#### PROBLEM REQUIREMENTS:
Leave out the pictures and transcribe the rest of the records exactly.

-- Opening Marker --

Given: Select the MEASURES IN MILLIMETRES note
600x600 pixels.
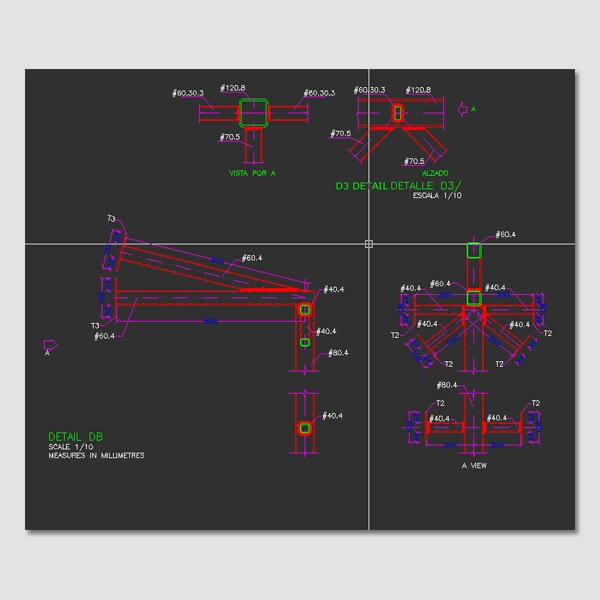Looking at the screenshot, I should point(96,456).
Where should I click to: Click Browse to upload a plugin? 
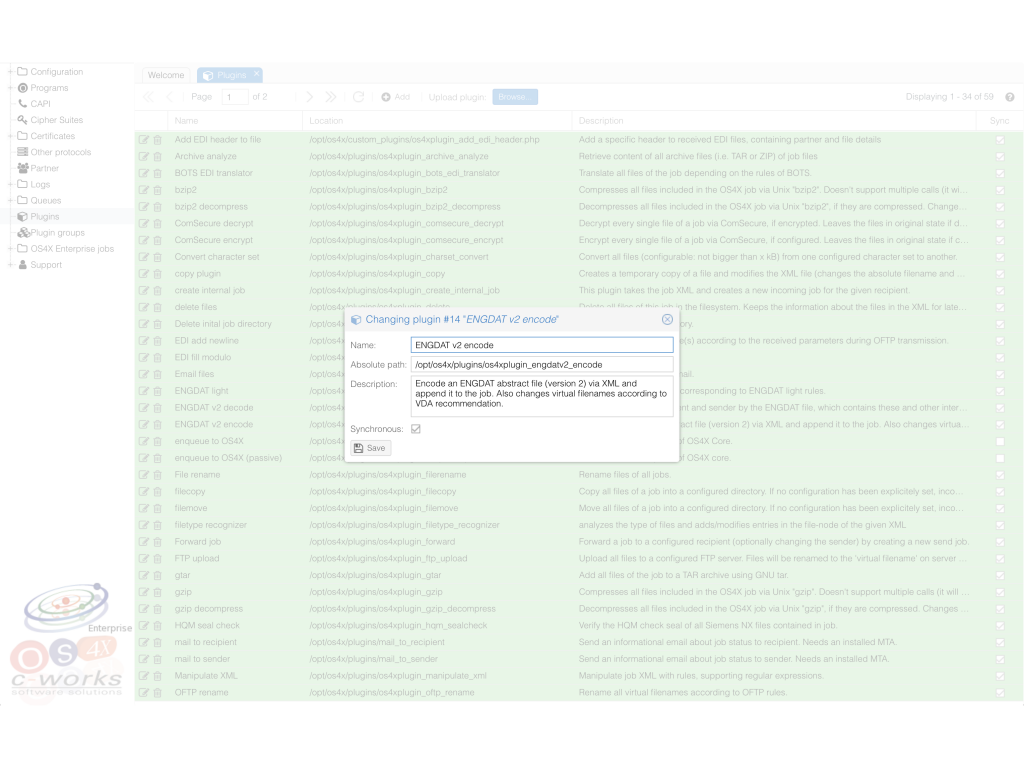(514, 96)
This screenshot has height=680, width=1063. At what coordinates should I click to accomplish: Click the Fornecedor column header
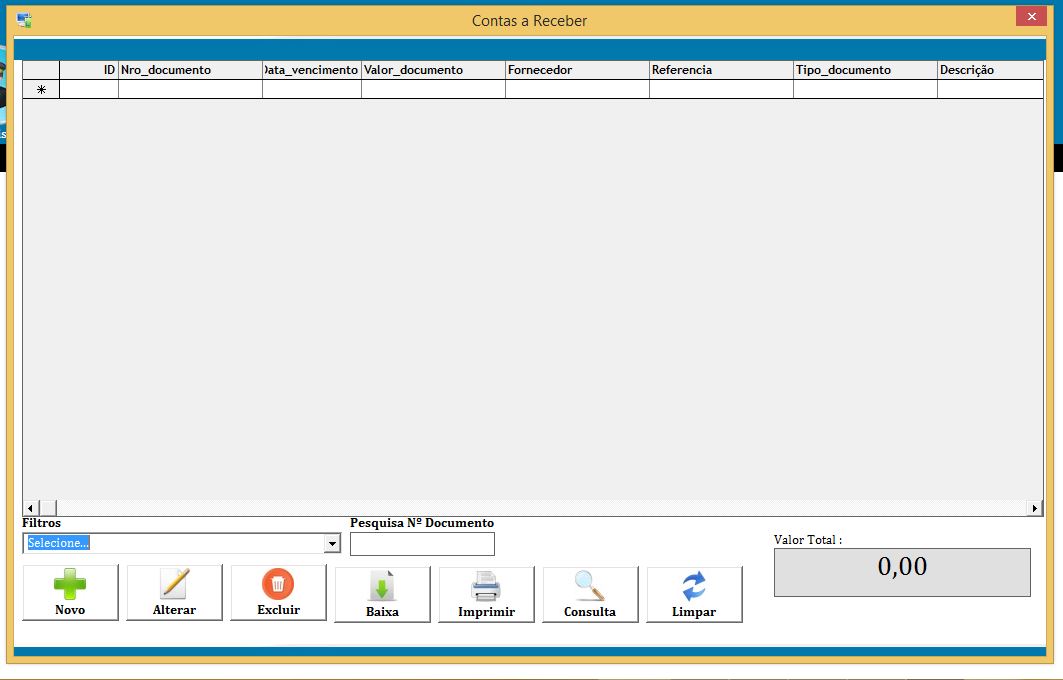pyautogui.click(x=577, y=70)
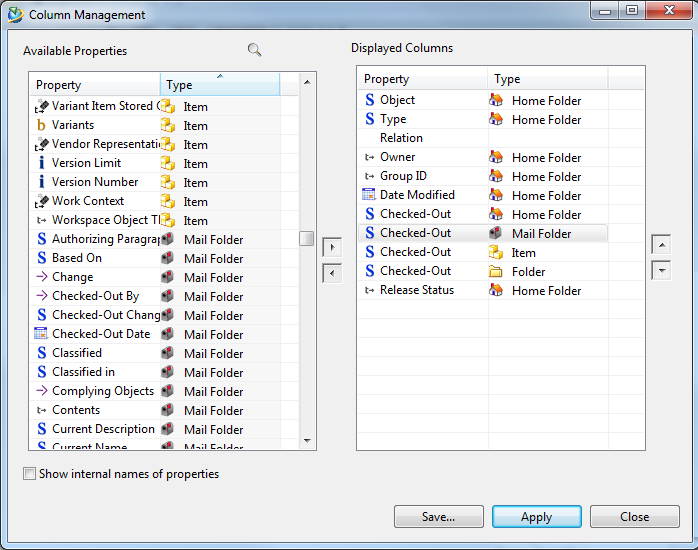Click the Version Limit info icon

[x=41, y=163]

-- Closing Marker --

#### WRITTEN SOLUTION:
Given: Select the MEASURES IN MILLIMETRES note
600x600 pixels.
Looking at the screenshot, I should point(96,456).
Where should I click to: Click Browse to upload a plugin? 
(514, 96)
This screenshot has height=680, width=1063. At what coordinates should I click to accomplish: Click the Fornecedor column header
pyautogui.click(x=577, y=70)
Click the Version Limit info icon

[x=41, y=163]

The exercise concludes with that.